** Start of Document **

Trusts or Integrated Care Systems (ICSs) for example, usually have no joined-up QMS, but could create a trust-wide Quality Manual (to include policy and the structure of the QMS) with each department having a Process Management Manual, which details that department’s key processes ie ‘how you do it’ (preferably in a process map format, with supporting procedural documentation including quality control aspects). It may take 15-20 years for a trust to get all departments up to ISO 9001 requirements level, meaning that a long-term plan is needed. A top-down and bottom-up approach may work, suggests Tom, with a Quality Management Department at the top and establishing a Process Management System at the bottom.

Other expert panellists will present their own differing views on how to implement Quality Management and the pros and cons of aiming for an ISO 9001-based QMS. There is no suggestion here that the QMS should be certified to the full scope of ISO 9001 nor that external certification bodies should be used.

** End of Document **

# Problems and tasks
1. According to the quality management passage, how long may it take a trust to bring all departments up to ISO 9001 requirements level?
2. Which documents does the quality management passage name as possible parts of a trust's QMS?

** Start of Data excerpts **

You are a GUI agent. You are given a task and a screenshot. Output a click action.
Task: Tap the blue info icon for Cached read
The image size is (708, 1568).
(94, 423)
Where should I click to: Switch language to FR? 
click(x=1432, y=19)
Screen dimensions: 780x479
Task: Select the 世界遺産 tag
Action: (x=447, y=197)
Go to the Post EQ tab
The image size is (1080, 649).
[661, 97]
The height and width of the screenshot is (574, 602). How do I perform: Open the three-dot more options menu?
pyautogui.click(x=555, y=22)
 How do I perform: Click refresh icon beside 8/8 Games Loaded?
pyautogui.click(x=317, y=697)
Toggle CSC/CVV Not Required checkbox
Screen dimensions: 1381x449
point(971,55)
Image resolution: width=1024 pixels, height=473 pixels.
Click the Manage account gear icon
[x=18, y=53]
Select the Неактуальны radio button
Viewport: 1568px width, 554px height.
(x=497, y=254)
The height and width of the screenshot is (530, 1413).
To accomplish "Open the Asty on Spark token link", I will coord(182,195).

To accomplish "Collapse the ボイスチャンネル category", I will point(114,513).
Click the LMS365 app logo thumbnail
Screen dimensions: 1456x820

** End of Data excerpts **

# Results for the exercise
1. 15-20 years.

2.
- A trust-wide Quality Manual
- A Process Management Manual for each department
- Process maps
- Supporting procedural documentation